Presentación PEI

 

“Nadie va a quedarse sin educación…

Si no te educa un profe responsable en un buen centro,

te educará la banda del barrio o la Tv. o el internet.

Una de las tareas más importantes de los educadores

(y los padres de familia), en nuestra época,

es llegar antes a los chicos que los malos educadores

y protegerlos de su pésima influencia o cortarla de raíz”

Fernando Savater

 

 

Corría el penúltimo mes del año 1995, a la luz de la nueva Ley General de Educación trabajábamos en la construcción del Proyecto Educativo Institucional: Hacíamos diagnósticos, encuestas, mesas de trabajo y análisis de contexto. Podíamos soñar el Colegio que queríamos y la construcción del PEI era la ruta que nos permitiría materializarlo.

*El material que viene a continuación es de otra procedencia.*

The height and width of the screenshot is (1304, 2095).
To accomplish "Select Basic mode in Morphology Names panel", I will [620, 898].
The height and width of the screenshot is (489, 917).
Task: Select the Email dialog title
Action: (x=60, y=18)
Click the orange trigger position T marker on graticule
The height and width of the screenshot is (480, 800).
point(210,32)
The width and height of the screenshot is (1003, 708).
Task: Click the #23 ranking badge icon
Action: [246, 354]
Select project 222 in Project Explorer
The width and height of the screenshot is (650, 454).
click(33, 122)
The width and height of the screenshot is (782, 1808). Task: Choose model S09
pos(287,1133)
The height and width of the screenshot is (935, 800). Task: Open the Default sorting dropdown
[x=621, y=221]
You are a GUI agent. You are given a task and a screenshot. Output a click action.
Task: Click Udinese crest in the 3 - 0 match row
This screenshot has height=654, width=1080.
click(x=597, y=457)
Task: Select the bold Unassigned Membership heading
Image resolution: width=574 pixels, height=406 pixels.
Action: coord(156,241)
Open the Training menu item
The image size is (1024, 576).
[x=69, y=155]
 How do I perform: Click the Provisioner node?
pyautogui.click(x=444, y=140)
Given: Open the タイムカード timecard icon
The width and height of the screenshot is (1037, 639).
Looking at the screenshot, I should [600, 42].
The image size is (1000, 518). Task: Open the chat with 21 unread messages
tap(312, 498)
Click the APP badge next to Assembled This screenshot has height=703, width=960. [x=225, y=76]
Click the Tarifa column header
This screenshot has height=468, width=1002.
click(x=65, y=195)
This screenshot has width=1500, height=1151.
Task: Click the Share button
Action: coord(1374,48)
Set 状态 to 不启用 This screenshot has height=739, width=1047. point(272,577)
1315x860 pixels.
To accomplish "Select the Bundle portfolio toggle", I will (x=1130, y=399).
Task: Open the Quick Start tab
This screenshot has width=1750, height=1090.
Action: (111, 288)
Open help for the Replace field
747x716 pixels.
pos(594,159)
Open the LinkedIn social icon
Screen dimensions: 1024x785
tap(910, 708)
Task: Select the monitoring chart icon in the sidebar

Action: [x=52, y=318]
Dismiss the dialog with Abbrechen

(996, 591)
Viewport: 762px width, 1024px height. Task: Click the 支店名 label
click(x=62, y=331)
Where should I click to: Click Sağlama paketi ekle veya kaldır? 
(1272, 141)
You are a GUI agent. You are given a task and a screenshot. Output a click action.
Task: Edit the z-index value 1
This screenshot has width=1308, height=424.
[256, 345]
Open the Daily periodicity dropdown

En uno de los actos de formación con toda la primaria, cuando apenas había iniciado ese año el grado 6°, y con el fin de animar y estimular el interés por el estudio, el rector contó la anécdota que pocos años atrás vivió en la construcción de uno de los Colegios de Bello: en aquel contexto, Don Gabriel, el ingeniero responsable de la obra, personaje sin igual que llamaba la atención por su porte, alto y corpulento, ya maduro, un tanto entrado en años, con presencia y presentación impecables, llamaba la atención de los estudiantes, especialmente de las niñas, veían en él un tipazo, y comentaban: -“lleva más de un mes sin repetir ropa, y cómo la combina, hasta el sombrero le hace juego con la correa y los zapatos”. Llegaba a eso de las diez de la mañana en su carro, embambado y perfumado.  Se hacía en la tienda de la esquina, tomaba su tinto y recibía informes del oficial, llevaba nota de los pedidos de material, daba luego una ronda por la obra y se iba.  Los trabajadores, entraban a eso de las 7:00 am se cambiaban y a picar piedra, cargar arena, mezclar cemento, pegar adobe, levantar muros, y descargar volquetas, lloviera o hiciera sol, esa era la rutina diaria hasta las 4 o 5 de la tarde. Mientras los trabajadores ganaban salarios mínimos, el ingeniero ganaba millones. La mayoría de ellos no habían estudiado y les tocaba trabajar en lo que fuera, el ingeniero fruto de su estudio y preparación trabajaba en lo que quería y su remuneración le permitía llevar una vida más decorosa y digna.

 

Terminado el relato el rector preguntó: ¿quiénes cuando grandes quieren ser como el ingeniero?  Menos de diez levantaron la mano. Incrédulo volvió a preguntar, tal vez no le habían entendido; pero los mismos levantaron la mano. Y Ahora ¿Quiénes quieren ser como los obreros? Como si fueran a recibir dulces, todos los demás la levantaron.  Posterior al acto de formación, una de las profesoras (Elvia), quiso ahondar más en lo que había pasado. Era la directora de un 3°. Constató que la mayoría querían ser: señoras del servicio, lavadores de carro y algunos hasta sicarios.

 

Este fue uno de los puntos de partida, que nos sirvió como hito, ir construyendo lo que hoy somos: una Institución posicionada en el municipio de Bello, reconocida por ofrecer una educación de calidad, visibilizada en los educadores a quienes hemos puesto en el centro del proceso educativo, el ambiente cálido de la cotidianidad, la formación humana de sus integrantes, el nivel de participación y compromiso efectivo de los padres de familia, en especial, en Construyendo familias, proyecto bandera de la Institución.

 

La calidad también se expresa en el porcentaje creciente de egresados que están en la educación superior; en los resultados externos: nivel muy superior (nivel A+) en las pruebas saber 11º durante los últimos años; un destacado puesto en el ranking que establece el Ministerio a nivel nacional, departamental y municipal según el Índice Sintético de Calidad Educativa (ISCE) y los reconocimientos recibidos a nivel nacional (Excelencia docente 2015), a nivel departamental (Excelencia educativa 2015, Mejor colegio oficial premios Antioquia la más educada) y a nivel municipal.